Problem to work on
Switch "screenshot" to "screen capture" and write out everything from the line containing "What do you see at coordinates (950, 430)" down to the line containing "center [950, 430].", with all else unchanged. Omit the pictures.

Pixel coordinate grounding data
-*-*-
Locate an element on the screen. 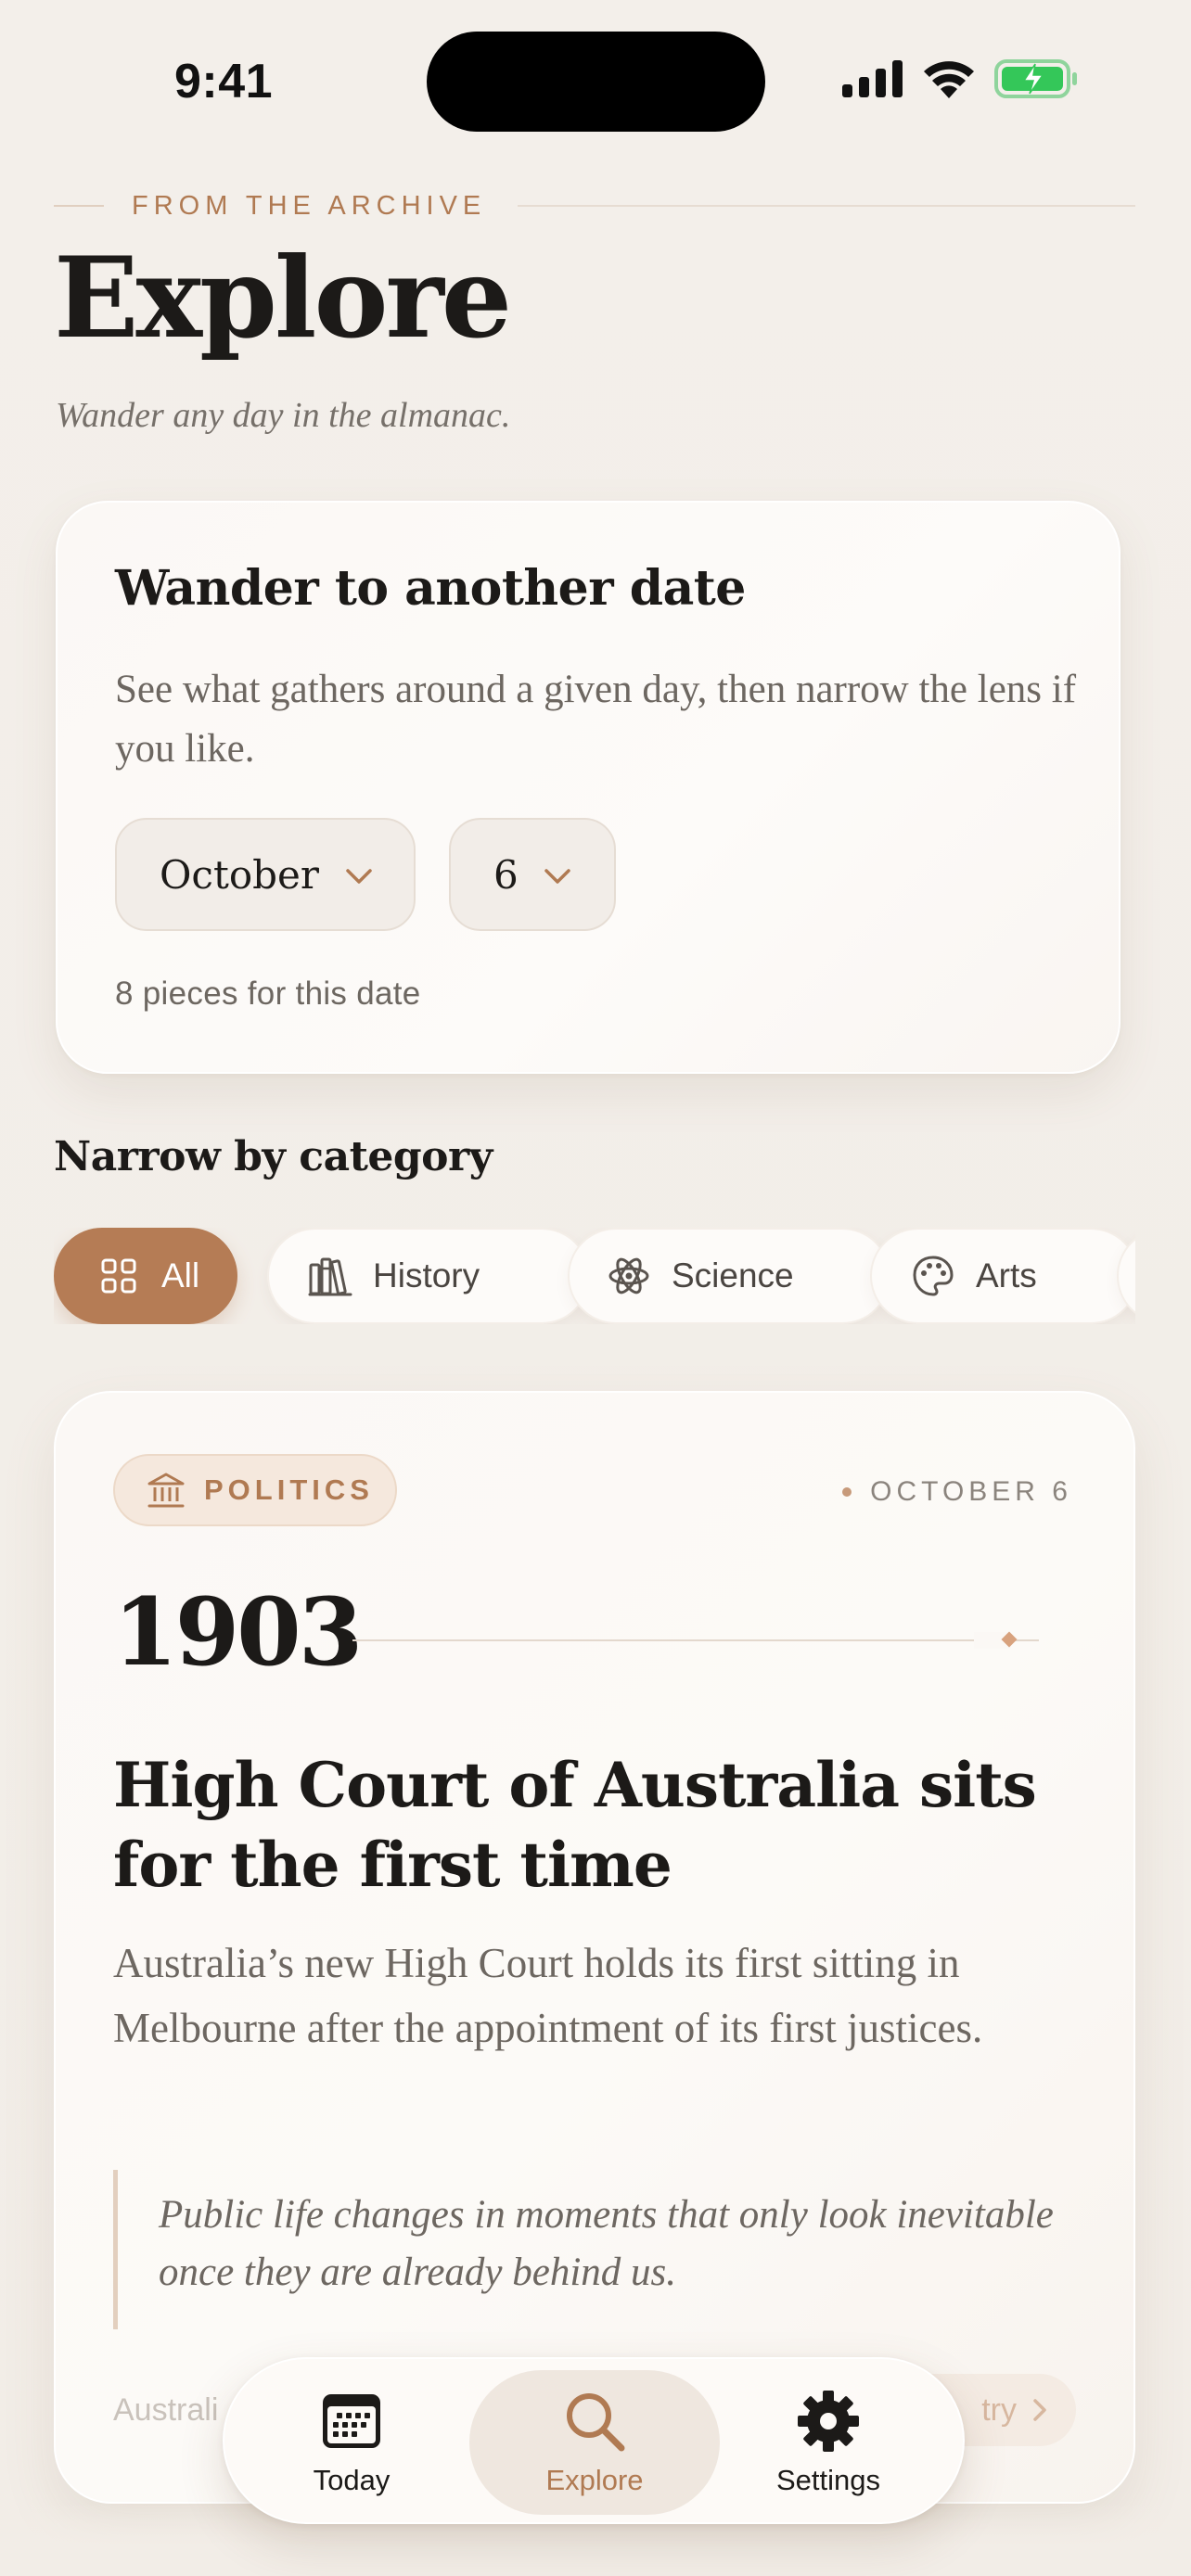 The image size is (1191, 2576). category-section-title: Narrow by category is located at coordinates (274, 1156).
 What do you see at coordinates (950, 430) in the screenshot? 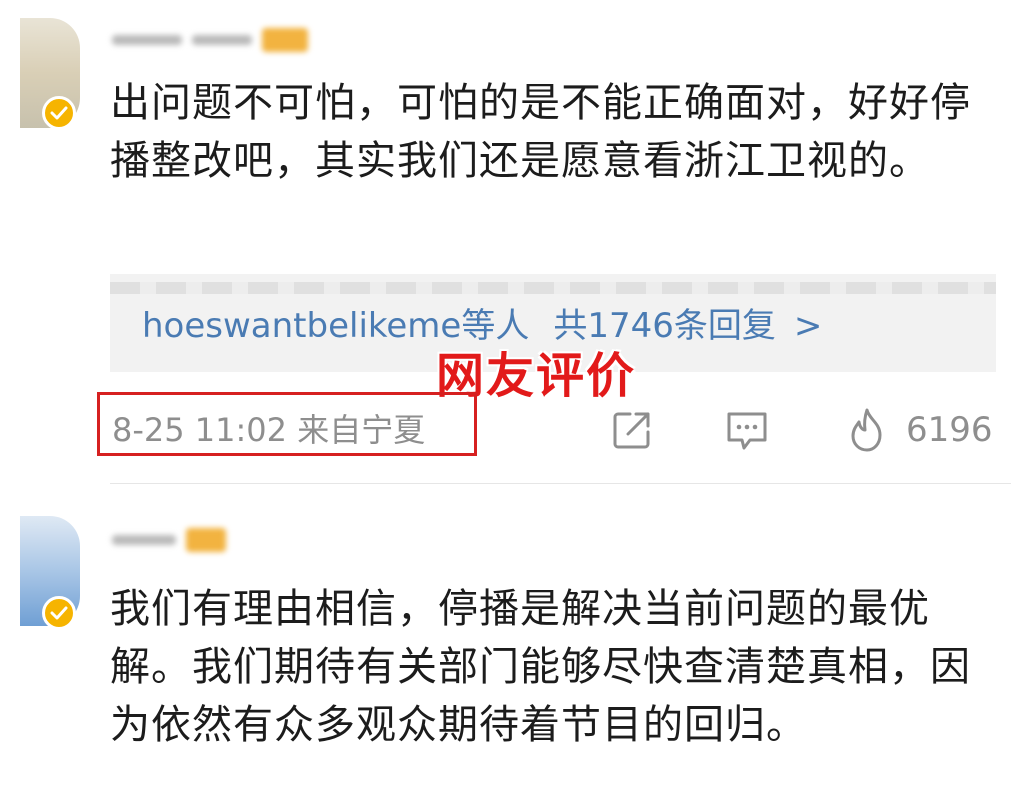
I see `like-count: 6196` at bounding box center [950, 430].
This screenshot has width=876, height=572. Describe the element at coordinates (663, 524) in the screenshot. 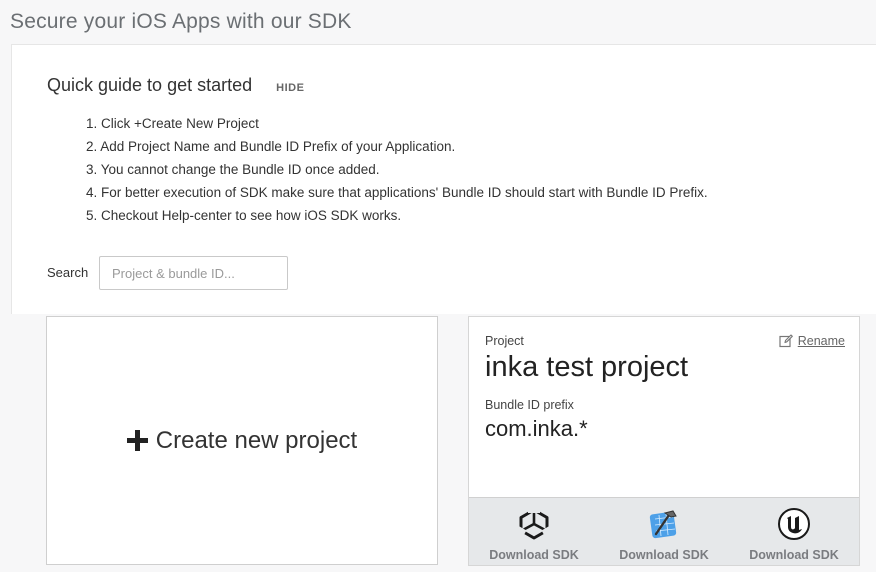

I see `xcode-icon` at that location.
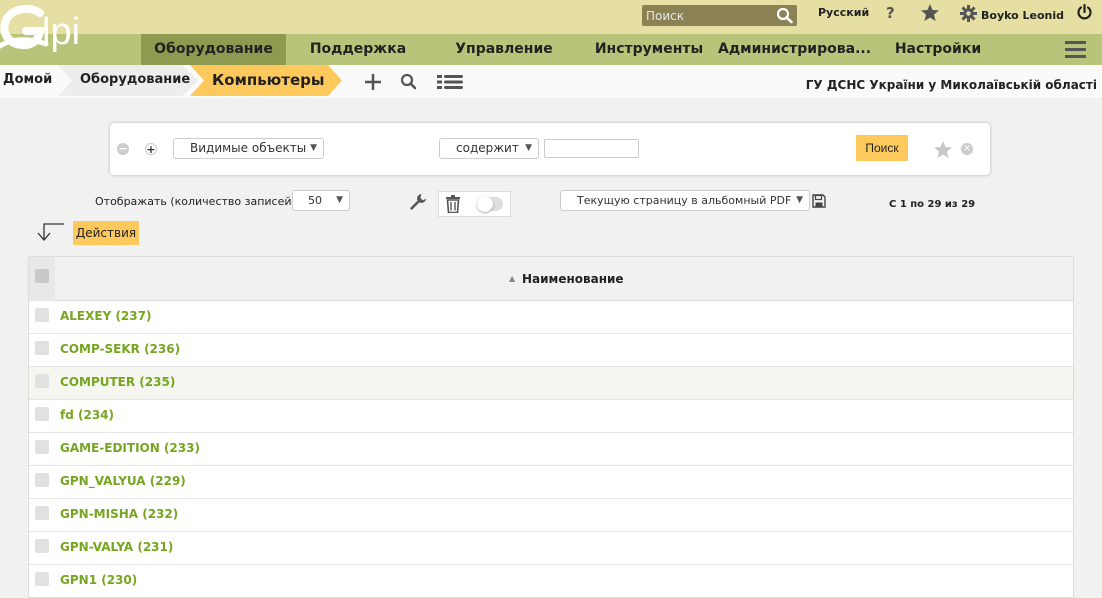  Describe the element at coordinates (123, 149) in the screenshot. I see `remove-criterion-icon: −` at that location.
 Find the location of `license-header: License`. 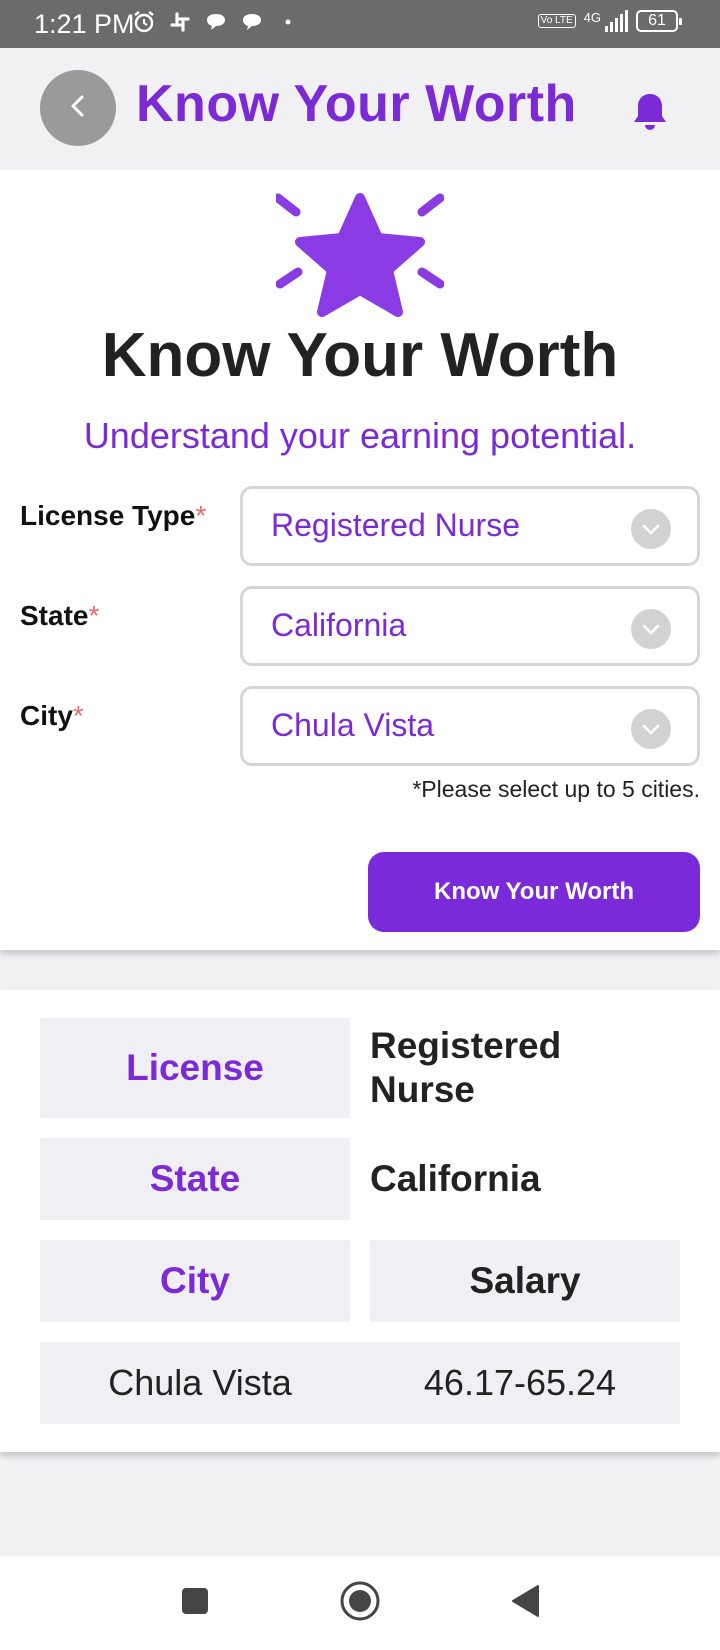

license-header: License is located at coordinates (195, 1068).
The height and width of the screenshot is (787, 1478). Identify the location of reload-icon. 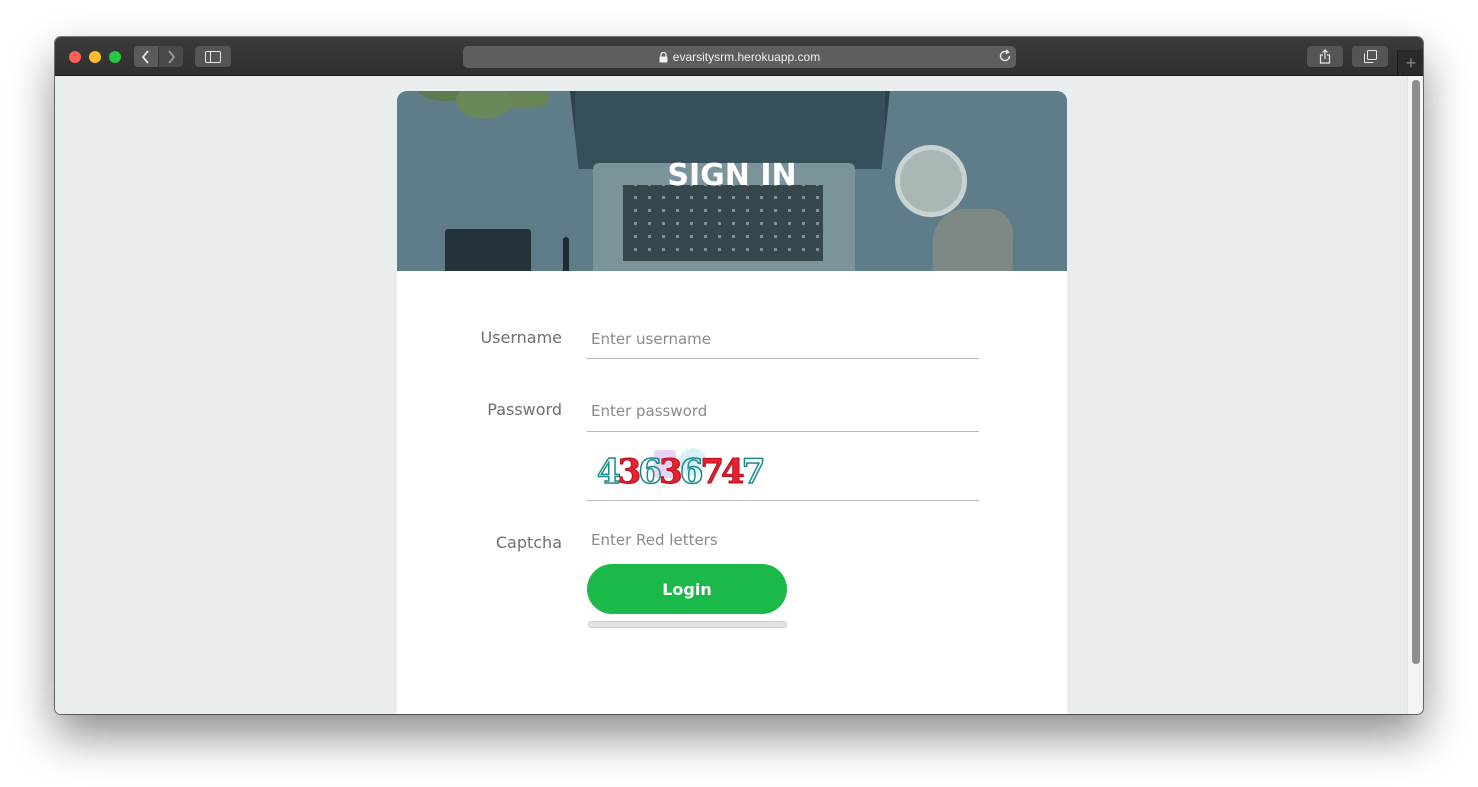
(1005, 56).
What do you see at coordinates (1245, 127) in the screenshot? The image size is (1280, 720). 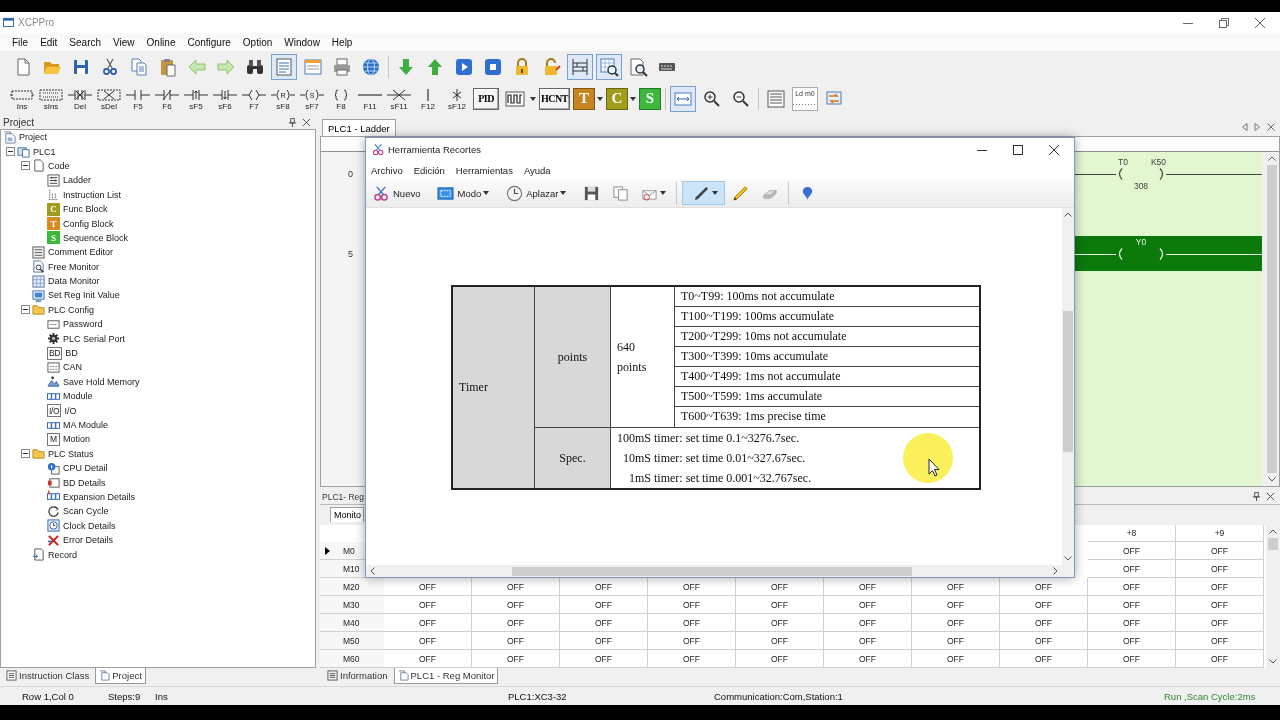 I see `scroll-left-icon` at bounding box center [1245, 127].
-*-*-
Answer below
 What do you see at coordinates (950, 430) in the screen capture? 
I see `like-count: 6196` at bounding box center [950, 430].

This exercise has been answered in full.